DNA polymerase is an enzyme. Its job is to assist a DNA strand in copying itself. It itself is a protein, configured out of amino acids and manufactured on the instructions of the DNA. So here’s DNA controlling its own replication. DNA polymerase is now on sale at your local biochemical supply house. There’s a laboratory technique, polymerase chain reaction, which unzips a DNA molecule by changing its temperature; the polymerase then helps each strand to reproduce. Each of the copies is in turn unzipped and replicates itself.16 At every step in this repetitive process, the number of DNA molecules doubles. In forty steps there are a trillion copies of the original molecule. Of course, any mutation happening along the way is also reproduced. So polymerase chain reactions can be used to simulate evolution in the test tube.* Something similar can be done for other nucleic acids:

In the test tube before you is another kind of nucleic acid—this one single-stranded. It’s called RNA (ribonucleic acid). It’s not a double helix and does not have to be unzipped to make a copy of itself. The strand of nucleotides may loop around to join itself, tail in mouth, a molecular circle. Or it may have hairpin or other shapes. In this experiment it’s sitting mixed with its fellow RNA molecules in water. There are other molecules added to help it along, including nucleotide building blocks for making more RNA. The RNA is coddled, jollied, handled with kid gloves. It’s extremely finicky and will do its magic only under very specific conditions. But magic it does. In the test tube not only does it make identical copies of itself, but it also moonlights as a marriage broker for other molecules. Indeed, it performs even more intimate services, providing a kind of platform or marital bed for oddly shaped molecules to join together, to fit into one another. It’s a jig for molecular engineering. The process is called catalysis.

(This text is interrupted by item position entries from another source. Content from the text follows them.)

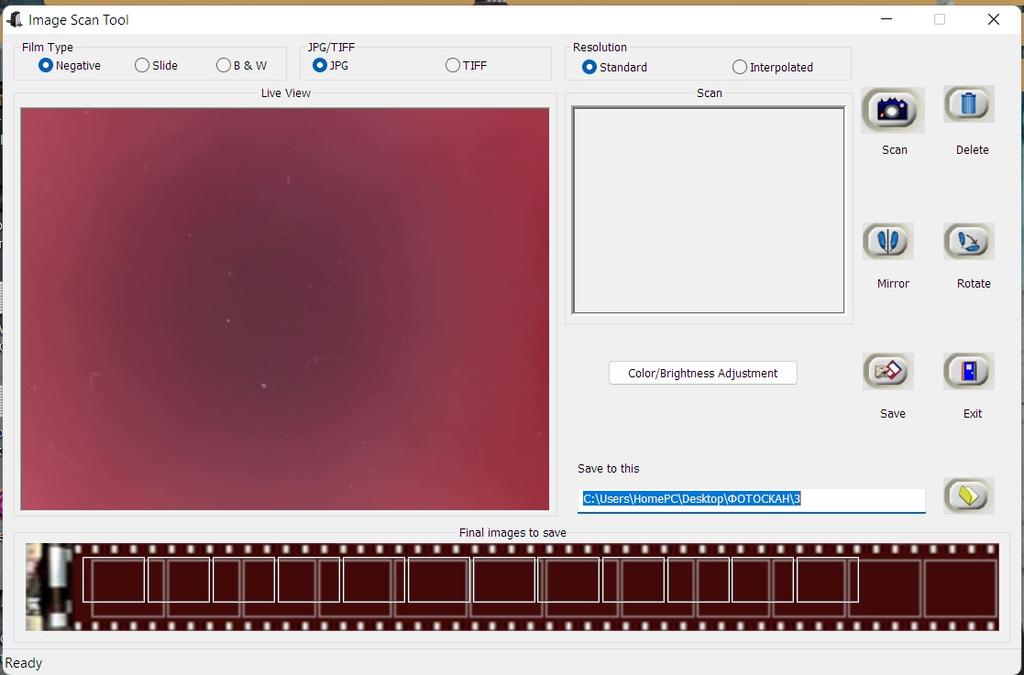Select Standard resolution
This screenshot has width=1024, height=675.
click(589, 67)
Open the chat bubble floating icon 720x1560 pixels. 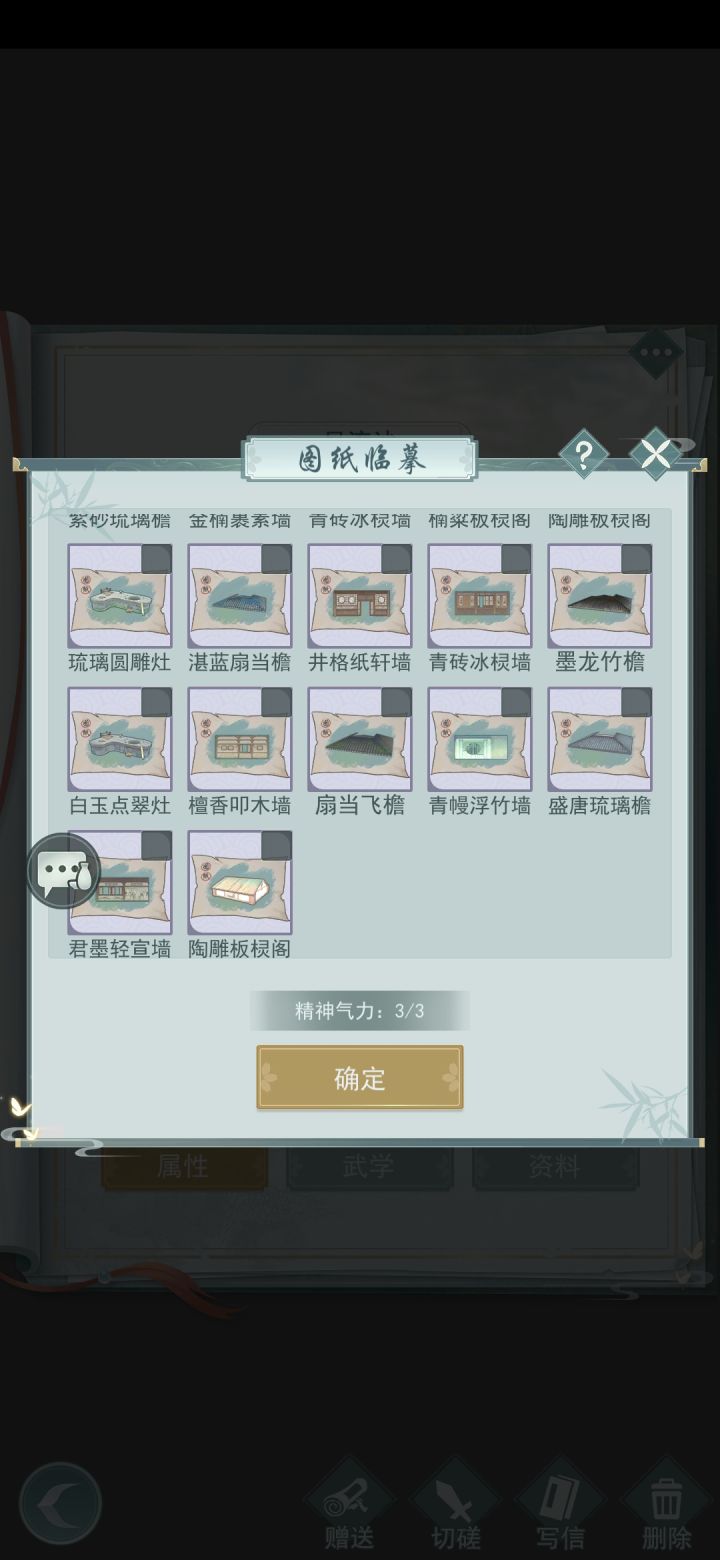point(64,871)
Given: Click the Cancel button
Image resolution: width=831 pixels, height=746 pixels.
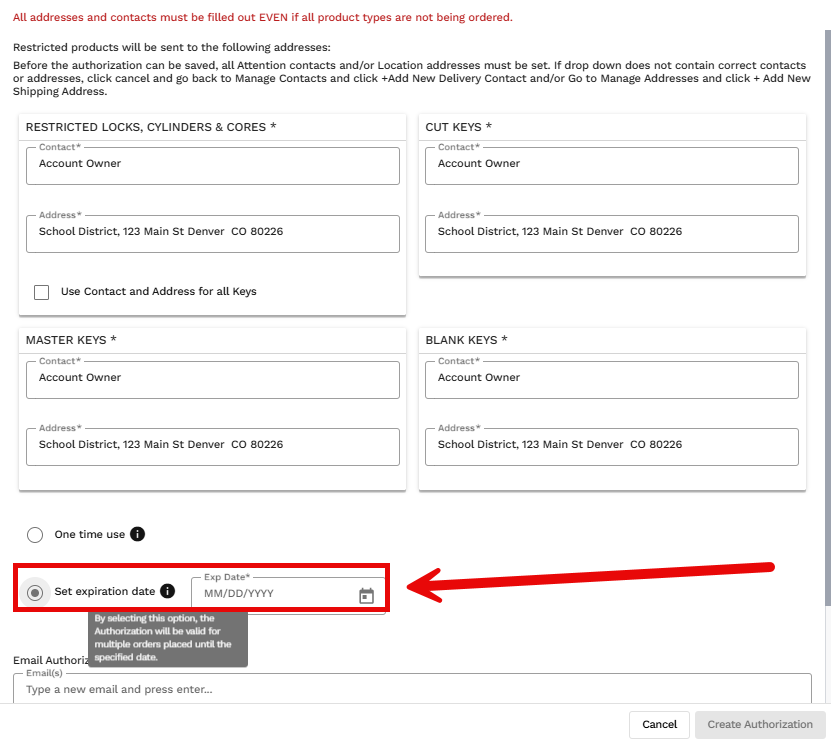Looking at the screenshot, I should [659, 724].
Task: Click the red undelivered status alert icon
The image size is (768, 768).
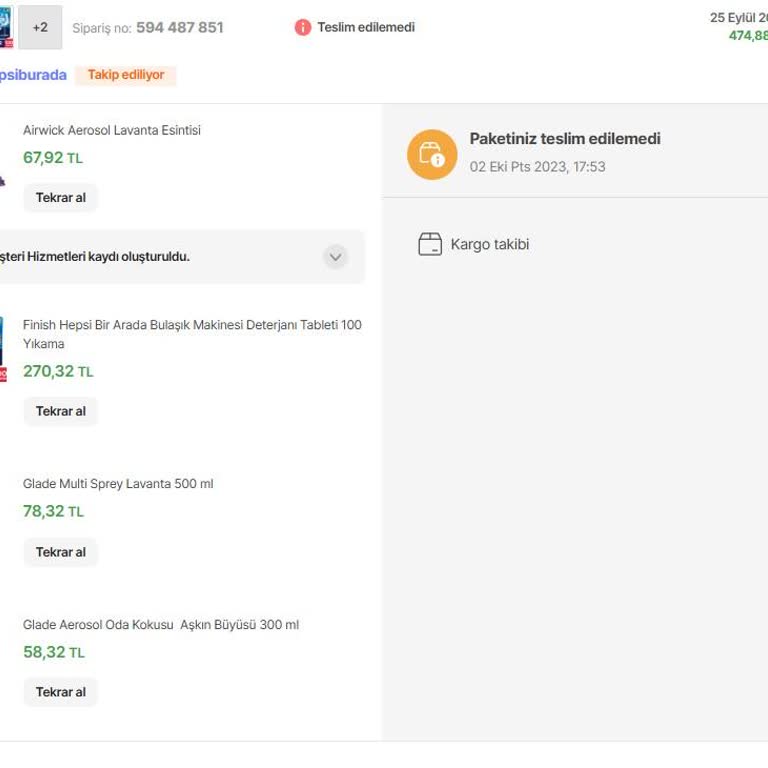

This RNA molecule is a self-replicating catalyst. To control the chemistry of the cell, DNA has to oversee the construction of factotums—a different class of molecules, proteins, which are the catalytic machine tools we’ve been discussing above. DNA makes proteins because it can’t catalyze on its own. Certain kinds of RNA, though, can themselves serve as catalytic machine tools.17 Making a catalyst or being a catalyst gives you the biggest return for the smallest investment: Catalysts can control the production of millions of other molecules. If you make a catalyst, or if you are a catalyst—the right kind of catalyst—you have a long lever arm on your destiny.

Now in these laboratory experiments, which are being carried out in our time, imagine many generations of RNA molecules more or less identically replicating in the test tube. Mutations inevitably occur, and much more often than in DNA. Most of the mutated RNA sequences will leave no, or fewer, copies, again because random changes in the instructions are rarely helpful. But occasionally a molecule comes into existence that aids its own replication. Such a newly mutated RNA might replicate faster than its fellows or with greater fidelity. If we were uncaring about the fates of individual RNA molecules—and while they may arouse feelings of wonder, they seldom elicit sympathy—and wished only for the advancement of the RNA clan, this is just the kind of experiment we would perform. Most lines would perish. A few would be better adapted and leave many copies. These molecules will slowly evolve. A self-replicating, catalytic RNA molecule may have been the first living thing in the ancient oceans about 4 billion years ago, its close relative DNA being a later evolutionary refinement.